* [Texte à lire]
######

Son œuvre est un paradoxe. A première vue, pour qui regarde superficiellement, distraitement, ses tableaux peuvent paraître froids, géométriques. Des carrés, des rectangles monochromes. Pourtant, certains spectateurs de ces œuvres ont éclaté en sanglots. D’autres – dont moi-même – ont éprouvé une sensation de bonheur intense à contempler les ‘esquisses’ Seagram, ou celles destinées à la chapelle Rothko à Houston. C’est que ce ne sont jamais des formes géométriques simples – et surtout, surtout, le monochrome n’est pas monochrome. Jamais. Plus on regarde, et plus on décèle des nuances, des couleurs différentes, des formes même dans les couches de peinture. Chez Rothko, le noir n’est jamais noir, le rouge jamais rouge. Et c’est ce qui le rend si fascinant. Relativement peu de ses œuvres sont exposées en Europe, et les expositions temporaires sont assez rares aussi. La dernière, à ma connaissance, avant celle qui se tient à présent au Gemeentemuseum à La Haye, était celle – magnifique – qui, en 2008 – 2009, s’est tenue d’abord à Hambourg et ensuite à Tate Modern à Londres. Celle de La Haye en diffère en ce sens qu’elle montre aussi les œuvres de jeunesse du peintre américain, beaucoup moins connues du grand public. Cela permet de voir les étapes qu’il a franchi avant d’en arriver à la phase la plus connue, celle des grands monochromes, souvent qualifiée ‘d’expressionnisme abstrait’ – terme qu’il a d’ailleurs toujours récusé avec véhémence.

Mark Rothko (1903-1970), naît comme Marcus Rothkowitz à Dvinsk (aujourd’hui Daugavpils, en Lettonie). Il a dix ans quand sa famille émigre vers les Etats-Unis et s’établit à Portland (Oregon), où le père l’avait précédée de quelques années . Cette ville dans l’Ouest restera toute sa vie une base familiale vers laquelle Rothko retournera régulièrement, bien que, dès qu’il aura son baccalauréat en poche, il s’en va pour faire des études, d’abord à Yale pour laquelle il a obtenu une bourse, ensuite – sans terminer ses études à Yale – à New York.
Il a du mal à trouver son chemin et ne se tourne vers l’art qu’assez tardivement, à vingt ans passés. Et là aussi, il cherche d’abord son style. On le voit tour à tour expressionniste, cubiste, surréaliste… On peut lui découvrir des parentés avec Schiele, Léger, voire Miró… et d’autres encore. Et finalement, entre la fin des années 40 et le début des années 50, quand il a changé son nom en Mark Rothko, ses toiles ne montrent plus que des carrés ou des rectangles de couleur. Et plus ça va, plus le monochrome-non-monochrome s’impose. Plus ça va, plus on doit se donner du mal – et du temps ! – pour distinguer les autres couleurs, les formes sous la couleur dominante – généralement le rouge ou le noir.

######

* [Travail à faire]
A: Reproduisez à l'identique tout ce qui va, dans le texte sur Rothko, de « Il a du mal » jusqu'à « ou le noir. ».
B: Traduisez en anglais cette phrase du texte sur Rothko : « Chez Rothko, le noir n’est jamais noir, le rouge jamais rouge. »
C: D'après le texte sur Rothko, dans quelle ville la famille du peintre s'établit-elle aux États-Unis ?
Les lignes qui suivent n'interviennent en rien dans ce travail.

######

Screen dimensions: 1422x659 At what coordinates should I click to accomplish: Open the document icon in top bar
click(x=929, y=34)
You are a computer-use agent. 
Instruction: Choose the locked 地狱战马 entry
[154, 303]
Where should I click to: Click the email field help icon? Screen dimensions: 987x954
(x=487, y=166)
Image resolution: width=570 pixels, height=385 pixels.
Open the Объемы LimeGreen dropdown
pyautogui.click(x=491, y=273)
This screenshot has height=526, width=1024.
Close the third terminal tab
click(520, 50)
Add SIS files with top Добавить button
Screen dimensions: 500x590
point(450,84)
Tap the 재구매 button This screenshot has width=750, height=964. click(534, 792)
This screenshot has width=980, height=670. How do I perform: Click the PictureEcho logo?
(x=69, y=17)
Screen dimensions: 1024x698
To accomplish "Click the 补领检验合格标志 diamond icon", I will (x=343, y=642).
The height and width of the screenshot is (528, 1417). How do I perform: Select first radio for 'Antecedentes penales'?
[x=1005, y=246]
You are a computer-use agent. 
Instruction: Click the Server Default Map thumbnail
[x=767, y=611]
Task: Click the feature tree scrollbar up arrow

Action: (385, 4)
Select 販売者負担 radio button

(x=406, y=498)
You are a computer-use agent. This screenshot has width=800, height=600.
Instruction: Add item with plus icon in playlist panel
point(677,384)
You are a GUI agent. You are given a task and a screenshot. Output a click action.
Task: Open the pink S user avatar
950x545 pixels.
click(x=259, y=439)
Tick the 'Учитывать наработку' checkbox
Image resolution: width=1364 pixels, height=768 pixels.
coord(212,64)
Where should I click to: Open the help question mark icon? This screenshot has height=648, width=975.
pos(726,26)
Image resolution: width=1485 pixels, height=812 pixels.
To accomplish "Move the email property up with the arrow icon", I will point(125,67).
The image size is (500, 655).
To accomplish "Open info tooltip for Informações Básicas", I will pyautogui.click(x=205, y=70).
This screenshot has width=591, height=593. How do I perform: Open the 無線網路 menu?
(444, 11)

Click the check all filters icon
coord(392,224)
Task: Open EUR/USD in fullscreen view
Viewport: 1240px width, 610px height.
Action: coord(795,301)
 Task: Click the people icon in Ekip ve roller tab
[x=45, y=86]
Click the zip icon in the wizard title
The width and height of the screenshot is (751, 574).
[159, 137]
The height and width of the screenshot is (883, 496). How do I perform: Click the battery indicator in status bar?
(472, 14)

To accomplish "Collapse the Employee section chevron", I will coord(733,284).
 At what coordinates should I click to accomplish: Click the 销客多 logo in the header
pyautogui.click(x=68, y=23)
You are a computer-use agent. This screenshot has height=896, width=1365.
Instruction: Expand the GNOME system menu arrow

######

* [Réponses par consigne]
A:
Il a du mal à trouver son chemin et ne se tourne vers l’art qu’assez tardivement, à vingt ans passés. Et là aussi, il cherche d’abord son style. On le voit tour à tour expressionniste, cubiste, surréaliste… On peut lui découvrir des parentés avec Schiele, Léger, voire Miró… et d’autres encore. Et finalement, entre la fin des années 40 et le début des années 50, quand il a changé son nom en Mark Rothko, ses toiles ne montrent plus que des carrés ou des rectangles de couleur. Et plus ça va, plus le monochrome-non-monochrome s’impose. Plus ça va, plus on doit se donner du mal – et du temps ! – pour distinguer les autres couleurs, les formes sous la couleur dominante – généralement le rouge ou le noir.

B: In Rothko's work, black is never black, red never red.

C: À Portland, dans l'Oregon.